Cztery ściany

1
Opowiadanie napisane przez moją dziewczyne, ale jest zbyt leniwa zeby sie zarejestrowac. Linczujecie nia ;) Ale nie szczedzcie krytyki ;D





„Cztery ściany. Jeden ciemny, mały pokój…Jedno okno…Jedno posłanie…Wiele wspomnień…”

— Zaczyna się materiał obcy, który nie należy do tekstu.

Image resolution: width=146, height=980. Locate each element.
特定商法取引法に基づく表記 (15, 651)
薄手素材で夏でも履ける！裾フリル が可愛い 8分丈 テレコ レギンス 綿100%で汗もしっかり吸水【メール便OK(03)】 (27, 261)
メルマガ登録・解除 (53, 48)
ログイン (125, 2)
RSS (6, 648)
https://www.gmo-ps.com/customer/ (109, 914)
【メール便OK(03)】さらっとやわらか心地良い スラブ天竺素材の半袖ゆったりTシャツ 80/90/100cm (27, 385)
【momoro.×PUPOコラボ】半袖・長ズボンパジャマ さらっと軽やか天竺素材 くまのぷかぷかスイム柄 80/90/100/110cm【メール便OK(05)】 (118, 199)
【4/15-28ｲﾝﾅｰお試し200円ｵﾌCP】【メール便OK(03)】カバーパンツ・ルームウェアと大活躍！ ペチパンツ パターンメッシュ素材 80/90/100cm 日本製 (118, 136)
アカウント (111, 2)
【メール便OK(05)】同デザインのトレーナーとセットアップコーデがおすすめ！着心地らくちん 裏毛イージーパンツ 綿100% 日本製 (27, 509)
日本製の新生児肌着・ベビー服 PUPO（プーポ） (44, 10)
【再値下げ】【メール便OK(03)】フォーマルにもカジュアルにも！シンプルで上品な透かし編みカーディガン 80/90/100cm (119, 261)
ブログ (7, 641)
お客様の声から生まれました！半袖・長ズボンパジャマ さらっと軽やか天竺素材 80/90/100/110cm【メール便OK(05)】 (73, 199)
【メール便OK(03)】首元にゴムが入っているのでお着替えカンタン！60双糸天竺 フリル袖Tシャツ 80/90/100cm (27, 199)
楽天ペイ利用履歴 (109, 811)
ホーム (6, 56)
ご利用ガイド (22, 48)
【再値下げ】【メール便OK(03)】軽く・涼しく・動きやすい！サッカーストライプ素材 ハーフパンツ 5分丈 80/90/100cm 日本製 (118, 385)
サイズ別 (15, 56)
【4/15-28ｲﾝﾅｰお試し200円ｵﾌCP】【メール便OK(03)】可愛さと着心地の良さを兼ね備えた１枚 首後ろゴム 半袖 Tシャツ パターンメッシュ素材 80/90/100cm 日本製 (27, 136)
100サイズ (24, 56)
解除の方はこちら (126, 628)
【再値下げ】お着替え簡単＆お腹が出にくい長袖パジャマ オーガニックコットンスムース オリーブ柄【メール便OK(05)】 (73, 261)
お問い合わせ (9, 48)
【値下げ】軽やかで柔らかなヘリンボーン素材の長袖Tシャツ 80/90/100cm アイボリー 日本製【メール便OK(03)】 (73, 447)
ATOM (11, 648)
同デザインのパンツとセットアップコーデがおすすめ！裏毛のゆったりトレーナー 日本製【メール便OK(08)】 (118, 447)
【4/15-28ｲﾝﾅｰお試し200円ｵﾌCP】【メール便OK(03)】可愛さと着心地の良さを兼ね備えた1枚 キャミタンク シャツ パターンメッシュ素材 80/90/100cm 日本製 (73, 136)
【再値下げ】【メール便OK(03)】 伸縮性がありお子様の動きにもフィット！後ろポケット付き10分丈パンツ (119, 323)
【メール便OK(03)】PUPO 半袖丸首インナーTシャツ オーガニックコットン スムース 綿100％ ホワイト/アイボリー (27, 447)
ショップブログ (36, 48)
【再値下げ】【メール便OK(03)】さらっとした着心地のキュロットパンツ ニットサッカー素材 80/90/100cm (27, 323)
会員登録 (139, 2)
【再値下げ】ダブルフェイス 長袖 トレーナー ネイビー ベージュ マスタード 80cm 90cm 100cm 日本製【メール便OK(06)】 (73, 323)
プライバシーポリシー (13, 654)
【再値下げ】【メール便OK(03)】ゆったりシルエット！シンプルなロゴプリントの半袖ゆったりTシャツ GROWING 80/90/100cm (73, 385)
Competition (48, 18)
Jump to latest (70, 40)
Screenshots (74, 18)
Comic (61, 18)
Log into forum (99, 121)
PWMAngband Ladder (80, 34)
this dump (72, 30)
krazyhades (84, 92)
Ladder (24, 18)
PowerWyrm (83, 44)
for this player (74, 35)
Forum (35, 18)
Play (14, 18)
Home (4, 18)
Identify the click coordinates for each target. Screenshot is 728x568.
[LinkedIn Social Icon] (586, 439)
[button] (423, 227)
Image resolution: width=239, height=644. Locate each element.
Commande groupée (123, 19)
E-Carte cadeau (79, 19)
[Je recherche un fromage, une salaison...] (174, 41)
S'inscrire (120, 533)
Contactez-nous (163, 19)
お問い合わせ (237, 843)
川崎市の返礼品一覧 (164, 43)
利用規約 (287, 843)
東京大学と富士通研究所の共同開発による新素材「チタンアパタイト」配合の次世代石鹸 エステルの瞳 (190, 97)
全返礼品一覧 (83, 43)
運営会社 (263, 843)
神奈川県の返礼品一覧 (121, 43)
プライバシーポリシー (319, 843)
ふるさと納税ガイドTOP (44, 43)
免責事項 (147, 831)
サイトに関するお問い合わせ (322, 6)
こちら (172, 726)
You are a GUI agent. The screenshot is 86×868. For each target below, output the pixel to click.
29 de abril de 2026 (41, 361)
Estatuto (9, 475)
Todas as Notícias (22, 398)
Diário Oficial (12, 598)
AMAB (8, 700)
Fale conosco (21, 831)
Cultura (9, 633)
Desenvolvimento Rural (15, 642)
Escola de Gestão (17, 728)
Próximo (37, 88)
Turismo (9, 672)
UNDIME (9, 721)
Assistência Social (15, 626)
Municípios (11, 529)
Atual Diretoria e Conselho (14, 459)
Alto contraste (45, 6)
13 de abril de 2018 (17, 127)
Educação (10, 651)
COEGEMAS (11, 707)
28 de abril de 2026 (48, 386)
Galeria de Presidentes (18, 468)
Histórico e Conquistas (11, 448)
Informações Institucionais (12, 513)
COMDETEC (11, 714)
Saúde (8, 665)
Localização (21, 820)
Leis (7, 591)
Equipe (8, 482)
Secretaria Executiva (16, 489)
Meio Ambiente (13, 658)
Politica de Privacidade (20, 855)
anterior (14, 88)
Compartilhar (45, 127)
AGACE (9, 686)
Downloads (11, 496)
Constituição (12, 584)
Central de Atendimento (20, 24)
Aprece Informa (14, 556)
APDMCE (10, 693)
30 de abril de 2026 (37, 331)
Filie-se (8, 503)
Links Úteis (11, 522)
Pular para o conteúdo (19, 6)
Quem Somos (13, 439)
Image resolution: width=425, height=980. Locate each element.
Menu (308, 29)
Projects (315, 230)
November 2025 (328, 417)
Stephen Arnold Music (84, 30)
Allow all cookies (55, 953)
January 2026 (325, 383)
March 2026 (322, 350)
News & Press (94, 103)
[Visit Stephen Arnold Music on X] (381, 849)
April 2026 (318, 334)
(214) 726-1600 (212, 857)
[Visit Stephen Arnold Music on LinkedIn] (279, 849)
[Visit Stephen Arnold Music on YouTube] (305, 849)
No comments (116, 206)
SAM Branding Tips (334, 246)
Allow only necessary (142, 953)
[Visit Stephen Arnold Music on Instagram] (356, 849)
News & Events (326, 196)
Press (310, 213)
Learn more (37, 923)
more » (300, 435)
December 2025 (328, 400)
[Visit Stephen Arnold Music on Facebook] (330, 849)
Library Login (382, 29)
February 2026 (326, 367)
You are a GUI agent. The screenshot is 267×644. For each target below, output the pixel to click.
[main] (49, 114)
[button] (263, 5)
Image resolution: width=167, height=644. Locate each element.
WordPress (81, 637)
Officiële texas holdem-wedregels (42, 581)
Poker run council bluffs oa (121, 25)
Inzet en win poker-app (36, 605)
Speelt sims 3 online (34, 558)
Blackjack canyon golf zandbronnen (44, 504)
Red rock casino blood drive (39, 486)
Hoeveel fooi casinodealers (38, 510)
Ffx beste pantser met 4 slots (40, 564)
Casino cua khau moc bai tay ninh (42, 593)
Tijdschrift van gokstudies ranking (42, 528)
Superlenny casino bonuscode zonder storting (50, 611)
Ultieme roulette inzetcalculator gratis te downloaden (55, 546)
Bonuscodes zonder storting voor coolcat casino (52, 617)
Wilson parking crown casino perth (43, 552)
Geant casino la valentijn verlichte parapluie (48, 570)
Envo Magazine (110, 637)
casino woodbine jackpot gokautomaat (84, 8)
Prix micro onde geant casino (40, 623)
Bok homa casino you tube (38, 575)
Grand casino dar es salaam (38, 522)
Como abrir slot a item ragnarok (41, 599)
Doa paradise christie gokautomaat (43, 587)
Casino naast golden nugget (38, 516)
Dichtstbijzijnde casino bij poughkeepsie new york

Do pomieszczenia wsunęła się jakaś smukła sylwetka, kształtem przypominała dziewczynę. Nie znałem jej. Przynajmniej tak mi się wydawało. Powoli kroczyła w moją stronę, z szczerym uśmiechem na twarzy. Stanęła tuż obok mojego łóżka. Zagłębiłem swoje spojrzenie w jej duże, okrągłe oczy i ujrzałem: ciepło, radość, pogodę ducha bijące z nich. Nie mogłem nic wydobyć z siebie. Moje myśli błądziły gdzieś daleko. Poza tym pokojem, światem, galaktyką. Snuły się po morzach, oceanach zataczając wielki krąg przez lasy, łąki, polany. Na jednych z tych zielonych krajobrazów stała mała lepianka. Przy niej nie duża huśtawka a na niej ja i...



Nieznana istota swoją szczupłą rączką, dosłownie jednym machnięciem odsłoniła wielkie, tak długo nie pokazywane światu (może jednak nie…straciłem już rachubę) okno. Do pokoju wdarły się ostre promienie słońca. Był cudowny dzień. Ptaki śpiewały, wiał lekki wiaterek i wróciły wspomnienia…



Ja i moja kochana… Wtuleni tak mocno w siebie, wpatrzeni w piękne, błękitne i bezchmurne niebo. Bujając się tak beztrosko. Nie myśląc o niczym. Jeszcze dziś czuje bicie jej serca, ciepły oddech, roześmianą twarz. Te chwile, które przeżyłem z nią były cudowne. Ona, niczym pączek kwiatu rozkwitającego w jedną z cudownych nocy. Tak delikatny, niepowtarzalny, nie do zastąpienia. Szkoda, że…



Panna złapała mnie za rękę, podniosła ją. Nic nie mówiła. Tylko się uśmiechała. Chciałem cos powiedzieć, ale nie mogłem. Coś mnie blokowało w środku. Na twarz świeciło mi słońce. Zmierzaliśmy ku niemu. Bliżej i bliżej. Wtedy zobaczyłem ją. Nie wiedziałem czy to jawa czy to sen. Wyglądała tak samo jak tamtego dnia. Sukienka w kwiaty, taka za kolanko. Włosy spięte w kok. Patrzyła na mnie. Wyszeptała tylko „Kocham Cię…” Od tylu dni wreszcie poczułem ulgę. Zrobiło mi się ciepło na sercu. Była ze mną szczęśliwa to najważniejsze. Ona kochała, kocha… Teraz mogę odejść. Istota puściła moją dłoń. Zniknęła. Obie zniknęły. Wróciłem. Odmieniony, radosny, spokojny…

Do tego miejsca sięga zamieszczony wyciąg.